There is no lottery.

There is no HSBC, Yahoo, Skype, Facebook, Nokia, Shell, BBC, Google, Coca-Cola, MSN, Microsoft, BMW or any other company in the entire world that sponsors a lottery that notifies winners via email, phone call or text.

There is only a scammer trying to steal your hard-earned money.

The next email will be from another of the scammer's fake names and free email addresses pretending to be the "lottery official" and will demand you pay for made-up fees and taxes, in cash, and only by Western Union or moneygram.

Western Union and moneygram do not verify anything on the form the sender fills out, not the name, not the street address, not the country, not even the gender of the receiver, it all means absolutely nothing. The clerk will not bother to check ID and will simply hand off your cash to whomever walks in the door with the MTCN# and question/answer. Neither company will tell the sender who picked up the cash, at what store location or even in what country your money walked out the door. Neither company has any kind of refund policy, money sent is money gone forever.

Now that you have responded to a scammer, you are on his 'potential sucker' list, he will try again to separate you from your cash. He will send you more emails from his other free email addresses using another of his fake names with all kinds of stories of great jobs, lottery winnings, millions in the bank and desperate, lonely, sexy singles. He will sell your email address to all his scamming buddies who will also send you dozens of fake emails all with the exact same goal, you sending them your cash via Western Union or moneygram.

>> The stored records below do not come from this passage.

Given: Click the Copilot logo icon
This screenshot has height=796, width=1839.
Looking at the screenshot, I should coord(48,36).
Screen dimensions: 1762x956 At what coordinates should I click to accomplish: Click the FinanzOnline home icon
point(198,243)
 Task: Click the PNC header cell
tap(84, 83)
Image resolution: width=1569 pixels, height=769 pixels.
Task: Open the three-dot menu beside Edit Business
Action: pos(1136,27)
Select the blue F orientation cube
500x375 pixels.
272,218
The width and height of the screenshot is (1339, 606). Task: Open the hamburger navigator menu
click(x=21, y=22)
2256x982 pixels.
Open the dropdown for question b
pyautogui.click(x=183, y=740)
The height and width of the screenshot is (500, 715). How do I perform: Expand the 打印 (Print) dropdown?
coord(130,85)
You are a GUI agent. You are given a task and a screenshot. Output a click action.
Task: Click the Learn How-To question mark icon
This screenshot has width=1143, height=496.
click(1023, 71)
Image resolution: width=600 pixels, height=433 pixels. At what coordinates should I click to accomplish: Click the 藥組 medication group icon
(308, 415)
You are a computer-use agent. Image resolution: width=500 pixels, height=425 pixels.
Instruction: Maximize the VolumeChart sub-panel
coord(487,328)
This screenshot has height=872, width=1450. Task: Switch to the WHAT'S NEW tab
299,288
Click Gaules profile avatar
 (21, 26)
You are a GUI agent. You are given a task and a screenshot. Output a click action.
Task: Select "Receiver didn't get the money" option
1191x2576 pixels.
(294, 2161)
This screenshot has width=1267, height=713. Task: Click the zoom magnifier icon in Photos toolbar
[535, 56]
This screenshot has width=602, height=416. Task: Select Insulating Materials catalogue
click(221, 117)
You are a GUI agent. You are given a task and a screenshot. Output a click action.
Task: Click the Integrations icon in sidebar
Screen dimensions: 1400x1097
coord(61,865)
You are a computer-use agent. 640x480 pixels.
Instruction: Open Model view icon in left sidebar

You could post up the email address and the emails themselves that the scammer is using, it will help make your post more googlable for other suspicious potential victims to find when looking for information.

Do you know how to check the header of a received email? If not, you could google for information. Being able to read the header to determine the geographic location an email originated from will help you weed out the most obvious scams and scammers. Then delete and block that scammer. Don't bother to tell him that you know he is a scammer, it isn't worth your effort. He has one job in life, convincing victims to send him their hard-earned cash.

Whenever suspicious or just plain curious, google everything, website addresses, names used, companies mentioned, phone numbers given, all email addresses, even partial sentences from the emails as you might be unpleasantly surprised at what you find already posted online. You can also post/ask here and every scam-warner-anti-fraud-busting site you can find before taking a chance and losing money to a scammer.

If you google "fake yahoo lottery", "lotto Western Union fraud" or something similar, you will find hundreds of posts of victims and near-victims of this type of scam.